在 Hacker News 上看到「The Dirty Pipe Vulnerability」這個 Linux kernel 的安全性問題,Hacker News 上相關的討論在「The Dirty Pipe Vulnerability (cm4all.com)」這邊可以看到。
這次出包的是 splice() 的問題,先講他寫出可重製 bug 的程式碼,首先是第一個程式用 user1 放著跑:
#include <unistd.h> int main(int argc, char **argv) { for (;;) write(1, "AAAAA", 5); } // ./writer >foo
然後第二個程式也放著跑 (可以是不同的 user2,完全無法碰到 user1 的權限):
#define _GNU_SOURCE #include <unistd.h> #include <fcntl.h> int main(int argc, char **argv) { for (;;) { splice(0, 0, 1, 0, 2, 0); write(1, "BBBBB", 5); } } // ./splicer <foo |cat >/dev/null
理論上不會在 foo
裡面看到任何 BBBBB
的字串,但卻打穿了... 透過 git bisect 的檢查,他也確認了是在「pipe: merge anon_pipe_buf*_ops」這個 commit 時出的問題。
不過找到問題的過程拉的頗長,一開始是有 web hosting 服務的 support ticket 說 access log 下載下來發現爛掉了,無法解壓縮:
It all started a year ago with a support ticket about corrupt files. A customer complained that the access logs they downloaded could not be decompressed. And indeed, there was a corrupt log file on one of the log servers; it could be decompressed, but gzip reported a CRC error.
然後他先手動處理就把票關起來了:
I fixed the file’s CRC manually, closed the ticket, and soon forgot about the problem.
接下來過幾個月後又發生,經過幾次的 support ticket 後他手上就有一些「資料」可以看:
Months later, this happened again and yet again. Every time, the file’s contents looked correct, only the CRC at the end of the file was wrong. Now, with several corrupt files, I was able to dig deeper and found a surprising kind of corruption. A pattern emerged.
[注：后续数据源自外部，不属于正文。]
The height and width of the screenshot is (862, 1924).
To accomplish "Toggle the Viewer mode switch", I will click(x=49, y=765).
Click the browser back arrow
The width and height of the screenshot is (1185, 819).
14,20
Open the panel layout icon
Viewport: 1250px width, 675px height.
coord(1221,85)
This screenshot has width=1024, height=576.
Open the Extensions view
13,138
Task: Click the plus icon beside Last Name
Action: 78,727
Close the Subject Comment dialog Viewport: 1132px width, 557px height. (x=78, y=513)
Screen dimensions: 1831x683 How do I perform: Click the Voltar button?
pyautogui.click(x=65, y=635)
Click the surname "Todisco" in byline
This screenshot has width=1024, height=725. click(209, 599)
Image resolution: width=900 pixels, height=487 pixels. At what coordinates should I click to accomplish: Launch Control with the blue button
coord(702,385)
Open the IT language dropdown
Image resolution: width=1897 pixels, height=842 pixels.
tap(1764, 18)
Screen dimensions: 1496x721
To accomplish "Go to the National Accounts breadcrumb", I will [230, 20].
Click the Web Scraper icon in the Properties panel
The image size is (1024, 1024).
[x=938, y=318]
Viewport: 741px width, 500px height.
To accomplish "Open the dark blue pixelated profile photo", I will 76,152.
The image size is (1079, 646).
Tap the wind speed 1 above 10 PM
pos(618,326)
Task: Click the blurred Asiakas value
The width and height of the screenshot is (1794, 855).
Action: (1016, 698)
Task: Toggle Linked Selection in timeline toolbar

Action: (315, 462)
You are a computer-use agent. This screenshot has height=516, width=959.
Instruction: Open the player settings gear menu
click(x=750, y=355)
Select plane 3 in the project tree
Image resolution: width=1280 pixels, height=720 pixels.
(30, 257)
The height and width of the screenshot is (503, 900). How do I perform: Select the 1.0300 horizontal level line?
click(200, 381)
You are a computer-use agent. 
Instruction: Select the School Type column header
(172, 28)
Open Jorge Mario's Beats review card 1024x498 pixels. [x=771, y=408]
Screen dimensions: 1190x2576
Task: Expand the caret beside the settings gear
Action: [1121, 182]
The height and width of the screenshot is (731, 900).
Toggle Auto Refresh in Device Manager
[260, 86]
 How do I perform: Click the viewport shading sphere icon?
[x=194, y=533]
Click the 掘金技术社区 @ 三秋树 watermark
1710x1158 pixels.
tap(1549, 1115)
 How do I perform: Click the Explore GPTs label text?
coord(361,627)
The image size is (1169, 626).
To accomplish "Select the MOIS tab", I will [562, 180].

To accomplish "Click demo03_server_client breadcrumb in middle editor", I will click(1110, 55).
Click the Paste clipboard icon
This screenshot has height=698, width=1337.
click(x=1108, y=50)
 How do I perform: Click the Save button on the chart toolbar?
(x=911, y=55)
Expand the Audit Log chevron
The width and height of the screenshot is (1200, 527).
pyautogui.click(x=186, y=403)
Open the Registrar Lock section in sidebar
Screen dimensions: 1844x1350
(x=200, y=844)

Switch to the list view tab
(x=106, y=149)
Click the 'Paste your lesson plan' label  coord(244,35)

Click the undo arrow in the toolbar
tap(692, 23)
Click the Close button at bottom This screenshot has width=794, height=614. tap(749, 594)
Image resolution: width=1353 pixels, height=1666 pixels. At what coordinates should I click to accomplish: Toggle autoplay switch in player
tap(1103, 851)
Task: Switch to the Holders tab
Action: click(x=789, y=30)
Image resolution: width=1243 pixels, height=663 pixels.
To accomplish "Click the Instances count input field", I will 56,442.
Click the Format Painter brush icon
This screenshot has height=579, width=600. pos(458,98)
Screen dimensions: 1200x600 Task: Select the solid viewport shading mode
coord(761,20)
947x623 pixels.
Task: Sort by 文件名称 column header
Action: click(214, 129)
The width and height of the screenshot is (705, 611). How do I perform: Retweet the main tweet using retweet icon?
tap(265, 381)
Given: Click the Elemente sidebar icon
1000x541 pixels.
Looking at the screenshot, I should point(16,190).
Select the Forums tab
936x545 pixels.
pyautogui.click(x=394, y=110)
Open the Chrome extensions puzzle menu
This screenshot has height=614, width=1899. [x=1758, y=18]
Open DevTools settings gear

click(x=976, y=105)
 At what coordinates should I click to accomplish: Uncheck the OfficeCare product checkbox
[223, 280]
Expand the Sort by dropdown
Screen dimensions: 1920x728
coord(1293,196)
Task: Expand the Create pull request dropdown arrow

然後因為發生的頻率也不是很高,加上邏輯上卡到死胡同,所以他也沒有辦法花太多時間在上面:
None of this made sense, but new support tickets kept coming in (at a very slow rate). There was some systematic problem, but I just couldn’t get a grip on it. That gave me a lot of frustration, but I was busy with other tasks, and I kept pushing this file corruption problem to the back of my queue.
後來真的花時間下去找,利用先前的 pattern 掃了一次系統 log,發現有規律在:
External pressure brought this problem back into my consciousness. I scanned the whole hard disk for corrupt files (which took two days), hoping for more patterns to emerge. And indeed, there was a pattern:
- there were 37 corrupt files within the past 3 months
- they occurred on 22 unique days
- 18 of those days have 1 corruption
- 1 day has 2 corruptions (2021-11-21)
- 1 day has 7 corruptions (2021-11-30)
- 1 day has 6 corruptions (2021-12-31)
- 1 day has 4 corruptions (2022-01-31)
The last day of each month is clearly the one which most corruptions occur.
然後就試著寫各種 reproducible code,最後成功的版本就是開頭提到的,然後他發現這個漏洞可以是 security vulnerability,就回報出去了,可以看到前後從第一次的 support ticket 到最後解決花了快一年的時間,不過 Linux kernel 端修正的速度蠻快的:
- 2021-04-29: first support ticket about file corruption
- 2022-02-19: file corruption problem identified as Linux kernel bug, which turned out to be an exploitable vulnerability
- 2022-02-20: bug report, exploit and patch sent to the Linux kernel security team
- 2022-02-21: bug reproduced on Google Pixel 6; bug report sent to the Android Security Team
- 2022-02-21: patch sent to LKML (without vulnerability details) as suggested by Linus Torvalds, Willy Tarreau and Al Viro
- 2022-02-23: Linux stable releases with my bug fix (5.16.11, 5.15.25, 5.10.102)
- 2022-02-24: Google merges my bug fix into the Android kernel
- 2022-02-28: notified the linux-distros mailing list
- 2022-03-07: public disclosure
整個故事還蠻精彩的 XD